Exercise objective
The task calls for every line of the data to be repeated exactly.

Supplied data below:

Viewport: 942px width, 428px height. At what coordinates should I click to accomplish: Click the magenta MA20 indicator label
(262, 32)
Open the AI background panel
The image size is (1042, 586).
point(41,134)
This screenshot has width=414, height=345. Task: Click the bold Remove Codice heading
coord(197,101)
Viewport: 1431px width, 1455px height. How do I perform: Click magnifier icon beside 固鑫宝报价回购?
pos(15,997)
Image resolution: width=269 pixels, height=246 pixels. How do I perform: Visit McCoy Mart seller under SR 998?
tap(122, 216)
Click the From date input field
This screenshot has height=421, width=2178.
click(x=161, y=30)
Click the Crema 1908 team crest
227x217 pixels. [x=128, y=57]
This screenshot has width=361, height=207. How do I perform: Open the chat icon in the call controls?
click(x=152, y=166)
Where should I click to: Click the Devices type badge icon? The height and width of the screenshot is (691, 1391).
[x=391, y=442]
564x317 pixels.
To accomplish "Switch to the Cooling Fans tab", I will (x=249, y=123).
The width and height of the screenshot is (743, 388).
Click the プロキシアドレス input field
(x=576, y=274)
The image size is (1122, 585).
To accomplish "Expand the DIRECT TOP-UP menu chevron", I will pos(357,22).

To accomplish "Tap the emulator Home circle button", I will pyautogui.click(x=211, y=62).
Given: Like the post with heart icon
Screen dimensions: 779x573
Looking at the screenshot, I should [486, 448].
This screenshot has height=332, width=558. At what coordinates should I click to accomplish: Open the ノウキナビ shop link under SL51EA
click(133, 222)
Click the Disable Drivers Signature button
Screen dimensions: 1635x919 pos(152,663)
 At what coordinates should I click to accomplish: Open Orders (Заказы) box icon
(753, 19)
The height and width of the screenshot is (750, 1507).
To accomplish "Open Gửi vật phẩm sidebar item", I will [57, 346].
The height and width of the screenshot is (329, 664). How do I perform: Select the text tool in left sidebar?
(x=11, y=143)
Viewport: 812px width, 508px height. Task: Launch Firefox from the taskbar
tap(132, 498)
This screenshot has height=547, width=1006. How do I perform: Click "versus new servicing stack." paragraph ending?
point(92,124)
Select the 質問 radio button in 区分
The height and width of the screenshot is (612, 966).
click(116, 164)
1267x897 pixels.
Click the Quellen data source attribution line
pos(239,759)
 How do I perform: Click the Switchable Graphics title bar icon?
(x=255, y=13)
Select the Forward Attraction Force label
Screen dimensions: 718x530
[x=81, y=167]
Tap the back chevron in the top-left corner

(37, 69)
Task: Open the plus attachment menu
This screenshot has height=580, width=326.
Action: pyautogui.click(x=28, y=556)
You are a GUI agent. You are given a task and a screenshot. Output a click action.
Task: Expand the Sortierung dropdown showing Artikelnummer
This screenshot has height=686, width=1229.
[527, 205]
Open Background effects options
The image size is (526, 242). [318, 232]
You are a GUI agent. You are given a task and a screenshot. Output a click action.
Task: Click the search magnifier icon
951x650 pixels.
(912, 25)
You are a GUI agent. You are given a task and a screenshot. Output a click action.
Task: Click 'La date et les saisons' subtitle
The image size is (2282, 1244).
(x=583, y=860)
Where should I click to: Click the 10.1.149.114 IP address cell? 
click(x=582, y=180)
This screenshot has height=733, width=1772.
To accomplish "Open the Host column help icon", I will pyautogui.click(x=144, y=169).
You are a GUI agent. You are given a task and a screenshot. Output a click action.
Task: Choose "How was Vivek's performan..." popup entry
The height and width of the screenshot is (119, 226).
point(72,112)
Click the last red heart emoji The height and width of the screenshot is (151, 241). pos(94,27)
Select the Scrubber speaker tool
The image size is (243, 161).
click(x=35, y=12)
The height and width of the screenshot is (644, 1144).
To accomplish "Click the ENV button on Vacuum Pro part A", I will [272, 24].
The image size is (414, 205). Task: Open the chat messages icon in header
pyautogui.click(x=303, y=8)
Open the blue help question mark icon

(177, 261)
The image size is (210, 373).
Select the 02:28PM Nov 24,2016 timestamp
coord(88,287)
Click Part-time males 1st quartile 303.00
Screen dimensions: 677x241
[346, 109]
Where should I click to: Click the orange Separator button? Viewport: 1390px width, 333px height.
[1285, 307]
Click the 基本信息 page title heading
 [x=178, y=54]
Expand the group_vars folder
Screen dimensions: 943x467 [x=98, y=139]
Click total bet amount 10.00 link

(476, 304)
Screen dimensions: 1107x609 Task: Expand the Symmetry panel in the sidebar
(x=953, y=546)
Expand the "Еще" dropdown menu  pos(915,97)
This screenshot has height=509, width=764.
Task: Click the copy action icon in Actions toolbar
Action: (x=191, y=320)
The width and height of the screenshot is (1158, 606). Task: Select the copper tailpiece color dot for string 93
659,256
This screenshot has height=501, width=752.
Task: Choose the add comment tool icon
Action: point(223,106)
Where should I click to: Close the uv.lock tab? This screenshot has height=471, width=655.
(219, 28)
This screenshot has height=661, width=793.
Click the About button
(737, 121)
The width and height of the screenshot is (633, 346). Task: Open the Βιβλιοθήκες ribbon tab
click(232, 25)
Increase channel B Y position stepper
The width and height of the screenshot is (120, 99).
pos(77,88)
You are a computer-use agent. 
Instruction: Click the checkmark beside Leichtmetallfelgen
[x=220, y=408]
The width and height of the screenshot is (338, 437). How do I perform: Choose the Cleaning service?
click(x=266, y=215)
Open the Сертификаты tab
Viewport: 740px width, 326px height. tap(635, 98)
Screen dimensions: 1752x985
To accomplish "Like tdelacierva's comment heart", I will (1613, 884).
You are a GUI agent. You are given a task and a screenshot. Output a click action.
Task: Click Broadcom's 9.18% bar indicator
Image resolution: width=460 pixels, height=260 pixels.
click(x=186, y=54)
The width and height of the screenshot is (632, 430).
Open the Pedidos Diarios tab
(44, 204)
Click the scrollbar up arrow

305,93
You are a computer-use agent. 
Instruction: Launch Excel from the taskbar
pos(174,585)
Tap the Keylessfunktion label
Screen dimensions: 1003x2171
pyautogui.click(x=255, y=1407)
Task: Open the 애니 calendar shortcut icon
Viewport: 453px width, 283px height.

End of Supplied data.

Exercise answer
Viewport: 942px width, 428px height. At what coordinates should I click to accomplish: Click the magenta MA20 indicator label
(262, 32)
Open the AI background panel
The image size is (1042, 586).
point(41,134)
This screenshot has width=414, height=345. Task: Click the bold Remove Codice heading
coord(197,101)
Viewport: 1431px width, 1455px height. How do I perform: Click magnifier icon beside 固鑫宝报价回购?
pos(15,997)
Image resolution: width=269 pixels, height=246 pixels. How do I perform: Visit McCoy Mart seller under SR 998?
tap(122, 216)
Click the From date input field
This screenshot has height=421, width=2178.
click(x=161, y=30)
Click the Crema 1908 team crest
227x217 pixels. [x=128, y=57]
This screenshot has width=361, height=207. How do I perform: Open the chat icon in the call controls?
click(x=152, y=166)
Where should I click to: Click the Devices type badge icon? The height and width of the screenshot is (691, 1391).
[x=391, y=442]
564x317 pixels.
To accomplish "Switch to the Cooling Fans tab", I will (x=249, y=123).
The width and height of the screenshot is (743, 388).
Click the プロキシアドレス input field
(x=576, y=274)
The image size is (1122, 585).
To accomplish "Expand the DIRECT TOP-UP menu chevron", I will pos(357,22).

To accomplish "Tap the emulator Home circle button", I will pyautogui.click(x=211, y=62).
Given: Like the post with heart icon
Screen dimensions: 779x573
Looking at the screenshot, I should [486, 448].
This screenshot has height=332, width=558. At what coordinates should I click to accomplish: Open the ノウキナビ shop link under SL51EA
click(133, 222)
Click the Disable Drivers Signature button
Screen dimensions: 1635x919 pos(152,663)
 At what coordinates should I click to accomplish: Open Orders (Заказы) box icon
(753, 19)
The height and width of the screenshot is (750, 1507).
To accomplish "Open Gửi vật phẩm sidebar item", I will [57, 346].
The height and width of the screenshot is (329, 664). How do I perform: Select the text tool in left sidebar?
(x=11, y=143)
Viewport: 812px width, 508px height. Task: Launch Firefox from the taskbar
tap(132, 498)
This screenshot has height=547, width=1006. How do I perform: Click "versus new servicing stack." paragraph ending?
point(92,124)
Select the 質問 radio button in 区分
The height and width of the screenshot is (612, 966).
click(116, 164)
1267x897 pixels.
Click the Quellen data source attribution line
pos(239,759)
 How do I perform: Click the Switchable Graphics title bar icon?
(x=255, y=13)
Select the Forward Attraction Force label
Screen dimensions: 718x530
[x=81, y=167]
Tap the back chevron in the top-left corner

(37, 69)
Task: Open the plus attachment menu
This screenshot has height=580, width=326.
Action: pyautogui.click(x=28, y=556)
You are a GUI agent. You are given a task and a screenshot. Output a click action.
Task: Expand the Sortierung dropdown showing Artikelnummer
This screenshot has height=686, width=1229.
[527, 205]
Open Background effects options
The image size is (526, 242). [318, 232]
You are a GUI agent. You are given a task and a screenshot. Output a click action.
Task: Click the search magnifier icon
951x650 pixels.
(912, 25)
You are a GUI agent. You are given a task and a screenshot. Output a click action.
Task: Click 'La date et les saisons' subtitle
The image size is (2282, 1244).
(x=583, y=860)
Where should I click to: Click the 10.1.149.114 IP address cell? 
click(x=582, y=180)
This screenshot has height=733, width=1772.
To accomplish "Open the Host column help icon", I will pyautogui.click(x=144, y=169).
You are a GUI agent. You are given a task and a screenshot. Output a click action.
Task: Choose "How was Vivek's performan..." popup entry
The height and width of the screenshot is (119, 226).
point(72,112)
Click the last red heart emoji The height and width of the screenshot is (151, 241). pos(94,27)
Select the Scrubber speaker tool
The image size is (243, 161).
click(x=35, y=12)
The height and width of the screenshot is (644, 1144).
To accomplish "Click the ENV button on Vacuum Pro part A", I will [272, 24].
The image size is (414, 205). Task: Open the chat messages icon in header
pyautogui.click(x=303, y=8)
Open the blue help question mark icon

(177, 261)
The image size is (210, 373).
Select the 02:28PM Nov 24,2016 timestamp
coord(88,287)
Click Part-time males 1st quartile 303.00
Screen dimensions: 677x241
[346, 109]
Where should I click to: Click the orange Separator button? Viewport: 1390px width, 333px height.
[1285, 307]
Click the 基本信息 page title heading
 [x=178, y=54]
Expand the group_vars folder
Screen dimensions: 943x467 [x=98, y=139]
Click total bet amount 10.00 link

(476, 304)
Screen dimensions: 1107x609 Task: Expand the Symmetry panel in the sidebar
(x=953, y=546)
Expand the "Еще" dropdown menu  pos(915,97)
This screenshot has height=509, width=764.
Task: Click the copy action icon in Actions toolbar
Action: (x=191, y=320)
The width and height of the screenshot is (1158, 606). Task: Select the copper tailpiece color dot for string 93
659,256
This screenshot has height=501, width=752.
Task: Choose the add comment tool icon
Action: point(223,106)
Where should I click to: Close the uv.lock tab? This screenshot has height=471, width=655.
(219, 28)
This screenshot has height=661, width=793.
Click the About button
(737, 121)
The width and height of the screenshot is (633, 346). Task: Open the Βιβλιοθήκες ribbon tab
click(232, 25)
Increase channel B Y position stepper
The width and height of the screenshot is (120, 99).
pos(77,88)
You are a computer-use agent. 
Instruction: Click the checkmark beside Leichtmetallfelgen
[x=220, y=408]
The width and height of the screenshot is (338, 437). How do I perform: Choose the Cleaning service?
click(x=266, y=215)
Open the Сертификаты tab
Viewport: 740px width, 326px height. tap(635, 98)
Screen dimensions: 1752x985
To accomplish "Like tdelacierva's comment heart", I will (1613, 884).
You are a GUI agent. You are given a task and a screenshot. Output a click action.
Task: Click Broadcom's 9.18% bar indicator
Image resolution: width=460 pixels, height=260 pixels.
click(x=186, y=54)
The width and height of the screenshot is (632, 430).
Open the Pedidos Diarios tab
(44, 204)
Click the scrollbar up arrow

305,93
You are a computer-use agent. 
Instruction: Launch Excel from the taskbar
pos(174,585)
Tap the Keylessfunktion label
Screen dimensions: 1003x2171
pyautogui.click(x=255, y=1407)
Task: Open the 애니 calendar shortcut icon
Viewport: 453px width, 283px height.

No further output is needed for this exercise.